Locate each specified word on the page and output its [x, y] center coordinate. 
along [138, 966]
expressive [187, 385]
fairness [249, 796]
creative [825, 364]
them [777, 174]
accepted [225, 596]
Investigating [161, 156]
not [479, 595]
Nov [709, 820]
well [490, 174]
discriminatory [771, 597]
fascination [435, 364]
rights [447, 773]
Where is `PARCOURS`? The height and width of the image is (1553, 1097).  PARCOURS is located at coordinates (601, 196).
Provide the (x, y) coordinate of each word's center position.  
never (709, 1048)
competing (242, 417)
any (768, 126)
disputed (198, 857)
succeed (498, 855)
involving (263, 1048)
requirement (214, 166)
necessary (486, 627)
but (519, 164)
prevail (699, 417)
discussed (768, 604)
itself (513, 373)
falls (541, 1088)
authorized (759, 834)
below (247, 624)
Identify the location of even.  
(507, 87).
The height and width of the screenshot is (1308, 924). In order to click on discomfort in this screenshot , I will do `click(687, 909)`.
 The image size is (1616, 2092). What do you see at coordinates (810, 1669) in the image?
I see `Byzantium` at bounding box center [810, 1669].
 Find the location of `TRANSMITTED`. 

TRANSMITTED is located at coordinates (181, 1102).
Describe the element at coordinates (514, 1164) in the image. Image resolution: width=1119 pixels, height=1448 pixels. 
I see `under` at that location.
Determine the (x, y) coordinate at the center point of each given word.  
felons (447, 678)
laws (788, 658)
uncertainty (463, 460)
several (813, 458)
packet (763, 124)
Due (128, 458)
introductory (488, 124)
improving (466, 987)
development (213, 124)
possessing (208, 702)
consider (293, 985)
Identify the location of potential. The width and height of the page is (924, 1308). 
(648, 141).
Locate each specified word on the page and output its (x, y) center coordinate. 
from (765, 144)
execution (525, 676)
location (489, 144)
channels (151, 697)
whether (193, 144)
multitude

....

# Exercise
Reproduce the whole listing above, line for line, with every word, number, and bracket unchanged.

# Response to this task
Locate each specified word on the page and output its [x, y] center coordinate. 
along [138, 966]
expressive [187, 385]
fairness [249, 796]
creative [825, 364]
them [777, 174]
accepted [225, 596]
Investigating [161, 156]
not [479, 595]
Nov [709, 820]
well [490, 174]
discriminatory [771, 597]
fascination [435, 364]
rights [447, 773]
Where is `PARCOURS`? The height and width of the image is (1553, 1097).  PARCOURS is located at coordinates (601, 196).
Provide the (x, y) coordinate of each word's center position.  
never (709, 1048)
competing (242, 417)
any (768, 126)
disputed (198, 857)
succeed (498, 855)
involving (263, 1048)
requirement (214, 166)
necessary (486, 627)
but (519, 164)
prevail (699, 417)
discussed (768, 604)
itself (513, 373)
falls (541, 1088)
authorized (759, 834)
below (247, 624)
Identify the location of even.  
(507, 87).
The height and width of the screenshot is (1308, 924). In order to click on discomfort in this screenshot , I will do `click(687, 909)`.
 The image size is (1616, 2092). What do you see at coordinates (810, 1669) in the image?
I see `Byzantium` at bounding box center [810, 1669].
 Find the location of `TRANSMITTED`. 

TRANSMITTED is located at coordinates (181, 1102).
Describe the element at coordinates (514, 1164) in the image. Image resolution: width=1119 pixels, height=1448 pixels. 
I see `under` at that location.
Determine the (x, y) coordinate at the center point of each given word.  
felons (447, 678)
laws (788, 658)
uncertainty (463, 460)
several (813, 458)
packet (763, 124)
Due (128, 458)
introductory (488, 124)
improving (466, 987)
development (213, 124)
possessing (208, 702)
consider (293, 985)
Identify the location of potential. The width and height of the page is (924, 1308). 
(648, 141).
Locate each specified word on the page and output its (x, y) center coordinate. 
from (765, 144)
execution (525, 676)
location (489, 144)
channels (151, 697)
whether (193, 144)
multitude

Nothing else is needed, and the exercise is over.